**Dataset entries**
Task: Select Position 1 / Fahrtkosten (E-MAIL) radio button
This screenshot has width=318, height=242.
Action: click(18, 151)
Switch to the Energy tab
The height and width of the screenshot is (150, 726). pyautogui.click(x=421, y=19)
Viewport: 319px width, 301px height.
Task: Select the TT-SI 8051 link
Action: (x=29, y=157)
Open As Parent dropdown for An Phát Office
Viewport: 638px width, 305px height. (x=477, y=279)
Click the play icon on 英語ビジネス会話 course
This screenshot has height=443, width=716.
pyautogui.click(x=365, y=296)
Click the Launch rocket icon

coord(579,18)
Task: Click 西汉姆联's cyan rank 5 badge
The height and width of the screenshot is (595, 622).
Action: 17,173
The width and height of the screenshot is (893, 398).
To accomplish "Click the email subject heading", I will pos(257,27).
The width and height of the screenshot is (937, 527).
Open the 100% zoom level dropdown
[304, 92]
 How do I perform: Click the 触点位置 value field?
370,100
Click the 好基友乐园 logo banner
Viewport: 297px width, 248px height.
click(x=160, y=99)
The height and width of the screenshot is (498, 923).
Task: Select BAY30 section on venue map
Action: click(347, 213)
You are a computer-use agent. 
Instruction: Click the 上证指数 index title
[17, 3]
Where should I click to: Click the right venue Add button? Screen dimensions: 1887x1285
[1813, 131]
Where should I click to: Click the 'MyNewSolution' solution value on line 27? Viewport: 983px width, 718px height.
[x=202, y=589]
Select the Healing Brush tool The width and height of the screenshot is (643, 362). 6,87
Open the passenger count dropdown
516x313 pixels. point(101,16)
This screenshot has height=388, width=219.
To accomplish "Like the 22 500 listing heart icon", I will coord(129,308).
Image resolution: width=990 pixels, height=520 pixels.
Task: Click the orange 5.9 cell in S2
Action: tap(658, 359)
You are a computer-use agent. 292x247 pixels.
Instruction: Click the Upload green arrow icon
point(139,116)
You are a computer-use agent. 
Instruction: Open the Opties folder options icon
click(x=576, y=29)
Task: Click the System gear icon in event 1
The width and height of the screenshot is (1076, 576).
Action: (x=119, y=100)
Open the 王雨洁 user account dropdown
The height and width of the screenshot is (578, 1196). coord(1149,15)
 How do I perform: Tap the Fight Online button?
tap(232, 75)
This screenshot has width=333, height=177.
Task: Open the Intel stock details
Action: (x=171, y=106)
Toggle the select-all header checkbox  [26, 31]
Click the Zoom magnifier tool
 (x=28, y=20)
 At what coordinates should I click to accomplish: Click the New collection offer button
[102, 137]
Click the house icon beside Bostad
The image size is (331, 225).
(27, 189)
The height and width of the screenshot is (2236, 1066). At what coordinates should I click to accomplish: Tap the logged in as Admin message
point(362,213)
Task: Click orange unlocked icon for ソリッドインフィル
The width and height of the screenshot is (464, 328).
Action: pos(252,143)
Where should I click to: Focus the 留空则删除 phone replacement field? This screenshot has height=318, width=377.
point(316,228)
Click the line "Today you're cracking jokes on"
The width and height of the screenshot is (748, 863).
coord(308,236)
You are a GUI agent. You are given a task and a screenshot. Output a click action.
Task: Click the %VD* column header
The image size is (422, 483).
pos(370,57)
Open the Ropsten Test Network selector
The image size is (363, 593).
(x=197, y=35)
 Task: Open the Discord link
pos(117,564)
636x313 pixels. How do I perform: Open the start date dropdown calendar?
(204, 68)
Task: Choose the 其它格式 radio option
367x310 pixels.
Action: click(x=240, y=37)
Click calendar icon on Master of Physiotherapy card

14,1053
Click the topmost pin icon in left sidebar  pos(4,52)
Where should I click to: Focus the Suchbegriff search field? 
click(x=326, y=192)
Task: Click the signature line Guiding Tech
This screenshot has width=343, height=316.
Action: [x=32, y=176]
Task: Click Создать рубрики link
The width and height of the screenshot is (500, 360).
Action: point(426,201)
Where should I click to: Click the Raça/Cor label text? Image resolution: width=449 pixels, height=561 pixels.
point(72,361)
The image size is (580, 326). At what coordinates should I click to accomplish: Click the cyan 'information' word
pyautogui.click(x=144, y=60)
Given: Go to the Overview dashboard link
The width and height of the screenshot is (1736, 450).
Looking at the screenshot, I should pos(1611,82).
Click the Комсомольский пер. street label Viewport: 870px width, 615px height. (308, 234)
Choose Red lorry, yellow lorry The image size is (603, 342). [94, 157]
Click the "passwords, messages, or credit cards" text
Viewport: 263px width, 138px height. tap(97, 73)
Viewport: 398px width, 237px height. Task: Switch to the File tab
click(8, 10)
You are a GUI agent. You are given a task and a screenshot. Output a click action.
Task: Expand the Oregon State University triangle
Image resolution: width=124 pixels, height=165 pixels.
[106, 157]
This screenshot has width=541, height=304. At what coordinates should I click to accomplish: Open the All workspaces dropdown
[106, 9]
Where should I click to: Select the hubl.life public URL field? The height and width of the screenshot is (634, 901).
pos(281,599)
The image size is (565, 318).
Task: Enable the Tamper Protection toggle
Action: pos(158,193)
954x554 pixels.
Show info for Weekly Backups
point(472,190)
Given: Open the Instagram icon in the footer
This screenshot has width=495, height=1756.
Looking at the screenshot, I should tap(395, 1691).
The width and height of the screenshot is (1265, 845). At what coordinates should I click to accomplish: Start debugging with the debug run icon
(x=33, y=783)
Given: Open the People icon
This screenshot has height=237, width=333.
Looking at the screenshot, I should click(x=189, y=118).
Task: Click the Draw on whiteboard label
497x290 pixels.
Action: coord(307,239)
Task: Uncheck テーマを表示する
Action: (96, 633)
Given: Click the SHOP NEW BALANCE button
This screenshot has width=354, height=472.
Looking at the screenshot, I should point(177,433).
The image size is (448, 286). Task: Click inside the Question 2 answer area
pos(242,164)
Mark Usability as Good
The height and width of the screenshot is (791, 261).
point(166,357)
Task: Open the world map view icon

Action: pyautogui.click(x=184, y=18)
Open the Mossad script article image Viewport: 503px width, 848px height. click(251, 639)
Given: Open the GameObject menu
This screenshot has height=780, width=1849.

**BRIEF**
The required output is the exact run of lines from the beginning of the records to the line with "Click the 好基友乐园 logo banner", that line included.

**SOLUTION TO THIS EXERCISE**
Task: Select Position 1 / Fahrtkosten (E-MAIL) radio button
This screenshot has width=318, height=242.
Action: click(18, 151)
Switch to the Energy tab
The height and width of the screenshot is (150, 726). pyautogui.click(x=421, y=19)
Viewport: 319px width, 301px height.
Task: Select the TT-SI 8051 link
Action: (x=29, y=157)
Open As Parent dropdown for An Phát Office
Viewport: 638px width, 305px height. (x=477, y=279)
Click the play icon on 英語ビジネス会話 course
This screenshot has height=443, width=716.
pyautogui.click(x=365, y=296)
Click the Launch rocket icon

coord(579,18)
Task: Click 西汉姆联's cyan rank 5 badge
The height and width of the screenshot is (595, 622).
Action: 17,173
The width and height of the screenshot is (893, 398).
To accomplish "Click the email subject heading", I will pos(257,27).
The width and height of the screenshot is (937, 527).
Open the 100% zoom level dropdown
[304, 92]
 How do I perform: Click the 触点位置 value field?
370,100
Click the 好基友乐园 logo banner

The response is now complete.